Even as one of the most unnoticed groups on campus, the music program has a lot to offer for musicians and music lovers alike. For fourth year vocal major Erica McFadden, the program means opportunities and experiences that were valuable.

“I think that I have become much more of a performer and much more of a musician than I really could have imagined,” McFadden said. “I’ve changed a lot as a person because of how I’ve learned to look into music. There is the parallel of how I look at music and how I look at the rest of my life now. ”

The way that she feels this personal growth was achieved was with hands-on interaction with instructors — an opportunity that comes with the smaller college, where each class contains about 10 to 14 students on average.

With the changes to funding, programs like music tend to be swept under the rug. There are too many students who don’t even know about the many productions that the music students have to put on as a part of thier program.

Each student has to be a part of certain amount of groups throughout their time in school in order to graduate. Many groups operate on an audition basis, meaning they have to meet a high performance standard.

Collectives like the U of S jazz band hold many concerts throughout the year in a variety of settings: Quance Theatre, Louis’, the Bassment and even holding their own big band dances, such as their recent swing dancing extravaganza, Switch In Time.

There are a lot of other unique programs that the department of music has to offer as well, with McFadden being involved in musical theatre. The program functions like a normal class and is part of students tuition. What musical theatre has done is help facilitate McFadden‘s training in opera singing. A type of production that often goes unappreciated in in the city.
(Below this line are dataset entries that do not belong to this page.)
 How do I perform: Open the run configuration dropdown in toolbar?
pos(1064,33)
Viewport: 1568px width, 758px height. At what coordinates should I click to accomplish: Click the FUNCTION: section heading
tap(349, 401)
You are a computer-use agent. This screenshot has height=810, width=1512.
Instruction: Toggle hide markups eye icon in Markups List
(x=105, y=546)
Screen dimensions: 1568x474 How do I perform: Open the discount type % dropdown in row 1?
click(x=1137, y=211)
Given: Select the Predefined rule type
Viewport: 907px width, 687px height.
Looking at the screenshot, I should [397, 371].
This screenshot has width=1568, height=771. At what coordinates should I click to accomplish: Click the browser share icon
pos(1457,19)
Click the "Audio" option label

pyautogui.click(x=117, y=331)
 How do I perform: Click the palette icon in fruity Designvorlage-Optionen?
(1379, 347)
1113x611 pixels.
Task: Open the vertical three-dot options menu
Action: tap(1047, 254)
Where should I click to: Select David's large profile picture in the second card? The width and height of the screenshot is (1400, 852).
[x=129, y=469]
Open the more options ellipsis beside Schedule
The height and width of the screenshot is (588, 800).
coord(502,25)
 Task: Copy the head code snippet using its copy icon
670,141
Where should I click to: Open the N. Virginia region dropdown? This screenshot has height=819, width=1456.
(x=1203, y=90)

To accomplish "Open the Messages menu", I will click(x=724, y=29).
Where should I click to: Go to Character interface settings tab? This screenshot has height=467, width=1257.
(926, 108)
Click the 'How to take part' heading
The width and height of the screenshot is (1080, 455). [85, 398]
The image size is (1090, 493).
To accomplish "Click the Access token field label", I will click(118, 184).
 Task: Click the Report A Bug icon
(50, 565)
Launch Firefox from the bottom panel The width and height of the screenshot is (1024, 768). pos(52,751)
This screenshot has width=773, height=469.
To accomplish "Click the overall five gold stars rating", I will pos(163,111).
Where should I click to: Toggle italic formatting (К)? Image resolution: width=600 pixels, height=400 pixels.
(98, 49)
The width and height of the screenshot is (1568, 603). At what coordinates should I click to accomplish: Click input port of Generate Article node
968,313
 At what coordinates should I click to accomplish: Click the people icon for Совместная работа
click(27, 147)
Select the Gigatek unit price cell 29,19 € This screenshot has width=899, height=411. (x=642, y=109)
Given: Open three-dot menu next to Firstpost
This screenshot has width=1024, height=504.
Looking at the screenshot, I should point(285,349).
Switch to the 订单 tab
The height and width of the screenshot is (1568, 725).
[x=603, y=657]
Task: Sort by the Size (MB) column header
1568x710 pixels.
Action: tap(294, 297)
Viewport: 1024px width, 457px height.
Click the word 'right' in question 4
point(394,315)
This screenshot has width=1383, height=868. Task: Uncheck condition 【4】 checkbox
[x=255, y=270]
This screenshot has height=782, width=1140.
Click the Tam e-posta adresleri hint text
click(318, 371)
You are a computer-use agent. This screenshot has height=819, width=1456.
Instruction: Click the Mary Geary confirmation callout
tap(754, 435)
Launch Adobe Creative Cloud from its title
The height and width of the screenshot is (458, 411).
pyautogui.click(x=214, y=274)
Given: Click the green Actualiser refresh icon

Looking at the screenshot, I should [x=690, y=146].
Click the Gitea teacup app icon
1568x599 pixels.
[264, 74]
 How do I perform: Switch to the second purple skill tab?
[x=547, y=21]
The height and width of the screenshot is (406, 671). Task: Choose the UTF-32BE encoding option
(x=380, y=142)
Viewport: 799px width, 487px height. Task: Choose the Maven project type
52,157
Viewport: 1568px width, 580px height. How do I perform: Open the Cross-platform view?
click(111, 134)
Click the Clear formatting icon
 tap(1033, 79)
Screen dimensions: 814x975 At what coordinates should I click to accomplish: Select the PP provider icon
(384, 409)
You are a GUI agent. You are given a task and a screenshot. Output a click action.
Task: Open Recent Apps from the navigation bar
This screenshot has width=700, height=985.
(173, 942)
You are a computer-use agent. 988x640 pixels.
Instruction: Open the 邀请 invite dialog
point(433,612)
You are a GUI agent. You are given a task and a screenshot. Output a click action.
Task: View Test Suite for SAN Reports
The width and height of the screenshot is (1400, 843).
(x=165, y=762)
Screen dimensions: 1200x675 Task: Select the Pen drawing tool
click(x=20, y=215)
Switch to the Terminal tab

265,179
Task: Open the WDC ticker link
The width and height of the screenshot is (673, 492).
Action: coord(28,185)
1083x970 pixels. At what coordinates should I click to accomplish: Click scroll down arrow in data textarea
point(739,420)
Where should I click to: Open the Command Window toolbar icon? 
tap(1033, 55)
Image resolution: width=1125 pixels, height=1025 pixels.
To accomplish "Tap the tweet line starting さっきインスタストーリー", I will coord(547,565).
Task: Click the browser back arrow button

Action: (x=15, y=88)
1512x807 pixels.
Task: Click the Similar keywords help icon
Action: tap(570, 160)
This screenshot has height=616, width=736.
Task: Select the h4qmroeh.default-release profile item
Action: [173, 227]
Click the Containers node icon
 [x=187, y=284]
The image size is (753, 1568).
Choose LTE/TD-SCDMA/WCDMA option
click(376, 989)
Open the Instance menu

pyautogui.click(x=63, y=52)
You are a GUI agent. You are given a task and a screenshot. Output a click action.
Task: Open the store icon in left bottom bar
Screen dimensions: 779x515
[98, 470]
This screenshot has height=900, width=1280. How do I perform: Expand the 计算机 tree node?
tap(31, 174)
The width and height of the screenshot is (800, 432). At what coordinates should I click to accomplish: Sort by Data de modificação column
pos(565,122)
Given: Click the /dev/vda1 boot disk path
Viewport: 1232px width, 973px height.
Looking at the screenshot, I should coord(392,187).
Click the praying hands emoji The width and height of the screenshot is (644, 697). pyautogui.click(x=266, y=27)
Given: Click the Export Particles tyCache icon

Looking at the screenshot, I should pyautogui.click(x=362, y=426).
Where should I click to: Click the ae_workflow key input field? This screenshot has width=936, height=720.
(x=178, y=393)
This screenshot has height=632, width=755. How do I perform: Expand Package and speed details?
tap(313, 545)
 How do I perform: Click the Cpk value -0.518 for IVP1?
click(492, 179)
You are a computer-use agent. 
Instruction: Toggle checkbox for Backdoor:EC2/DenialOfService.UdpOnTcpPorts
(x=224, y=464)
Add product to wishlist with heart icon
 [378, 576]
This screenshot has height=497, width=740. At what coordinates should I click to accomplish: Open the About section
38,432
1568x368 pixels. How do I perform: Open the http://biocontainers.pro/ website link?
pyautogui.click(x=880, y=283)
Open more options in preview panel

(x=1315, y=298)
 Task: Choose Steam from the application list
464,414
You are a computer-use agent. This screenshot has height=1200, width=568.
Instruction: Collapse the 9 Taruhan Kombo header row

The first term of musical theatre focuses on the opera that was capped off with a medley performance. The next year brings on more on Broadway Musicals for the focus and a completely different spectrum of music. For this portion of the class they will be holding a performance of The Beggar’s Opera.

This variety that the program offers showed McFadden a new world of music that she can explore. For a long time she dreamt of being a music teacher, but soon found it was not for her.

“For me, by the end of my time [at the school] I just couldn’t comprehend that I couldn’t make all of the children absolutely love music. It was very unrealistic of me, but I couldn’t stop that,” McFadden said.

There is a lot more the music program has to offer and it helped McFadden discover a fondness for the world of opera.

She was able to explore opera in her own way and wants to take it away from the stiff feet-planted singing common today, adding theatrics as well as emotion back to opera singing. Even if people cannot understand the words she is singing, they can get the feeling from the emotion she conveys as majority of opera is written in other languages.

Music education provides valuable learning for those who want to continue to create and spread their love of music.

When going to one of the ensemble shows, this passion for what they are doing is evident in the U of S Wind Orchestra — who are known for their brilliant marching music having just performed a concert of old band standards.

The U of S Greystone Singers who have done choral performances around the world, including China and Europe.

For those who are interested in music, but aren’t necessarily professional or majoring in the subject, there are still other options like the University Chorus — open to all who like to sing as part of a large choral group.

There is also the Concert Band for individuals whose musical talent strays away from singing.

The music department has something to offer everyone and greatly deserves more attention. As McFadden said when asked about her hopes for the program itself, “I just hope it stays. With what’s happening with the university, music, drama and art are needed to continue the development of culture and creative minds.

“The creative minds think out of the box, and I think that is very much needed in the positive development of society.”